Calculus 3, Double Integrals

[cosmonautics]

Set up, but do not evaluate, an iterated integral for the volume of the solid.
Under the graph of f(x,y) = 25 - x² - y² and above the xy-plane.

I think f(x,y) looks like this.
I got this double integral. There is a similar problem in my book, but it uses the plane z=16, which made the numbers kind of funny.
Could someone confirm that this (kind of) the correct answer?

 

[Crimson Sunbird]

The $\displaystyle z$ value goes from 0 to 25. For a value $\displaystyle z_0$ in between, the intersection of the plane $\displaystyle z=z_0$ with the surface is the circle with radius $\displaystyle \sqrt{25-z_0}$; its area is $\displaystyle \pi(25-z_0)=2\int_{-\sqrt{25-z_0}}^{\sqrt{25-z_0}}\sqrt{25-z_0-x}\,\mathrm dx$. Hence the volume of the solid is $\displaystyle 2\int_0^{25}\int_{-\sqrt{25-z}}^{\sqrt{25-z}}\sqrt{25-z-x}\,\mathrm dx\,\mathrm dz$.

 

[HallsofIvy]

Set up, but do not evaluate, an iterated integral for the volume of the solid.
Under the graph of f(x,y) = 25 - x² - y² and above the xy-plane.

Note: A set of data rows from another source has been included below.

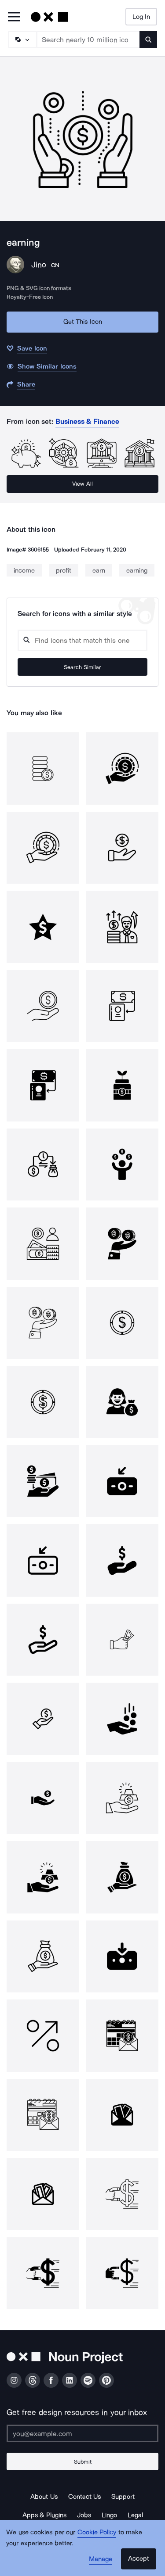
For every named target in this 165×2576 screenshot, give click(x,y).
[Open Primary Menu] (14, 17)
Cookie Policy (97, 2532)
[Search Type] (22, 39)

View attachment 2634I think f(x,y) looks like this.
I got this double integral. There is a similar problem in my book, but it uses the plane z=16, which made the numbers kind of funny.
Could someone confirm that this (kind of) the correct answer?

View attachment 2635

Yes, this is correct. Projecting the paraboloid, $\displaystyle z= 25- x^2- y^2$, down to the xy-plane gives its base, with z= 0, $\displaystyle 25- x^2+ y^2$ or $\displaystyle y^2= 25- x^2$ so that x has a lowest value of -5 and highest value of 5, and, for each x, y goes from $\displaystyle -\sqrt{25- x^2}$ to $\displaystyle \sqrt{25- x^2}$.

You may not have had "integrals in polar coordinates" but, since $\displaystyle x^2+ y^2= 25$ is a circle with center at the origin and radius 5, this could also be done as $\displaystyle \int_{0}^{2\pi}\int_0^5 (25- r^2)r dr d\theta$.

 

[cosmonautics]

Yes, this is correct. Projecting the paraboloid, $\displaystyle z= 25- x^2- y^2$, down to the xy-plane gives its base, with z= 0, $\displaystyle 25- x^2+ y^2$ or $\displaystyle y^2= 25- x^2$ so that x has a lowest value of -5 and highest value of 5, and, for each x, y goes from $\displaystyle -\sqrt{25- x^2}$ to $\displaystyle \sqrt{25- x^2}$.

You may not have had "integrals in polar coordinates" but, since $\displaystyle x^2+ y^2= 25$ is a circle with center at the origin and radius 5, this could also be done as $\displaystyle \int_{0}^{2\pi}\int_0^5 (25- r^2)r dr d\theta$.

Thanks so much!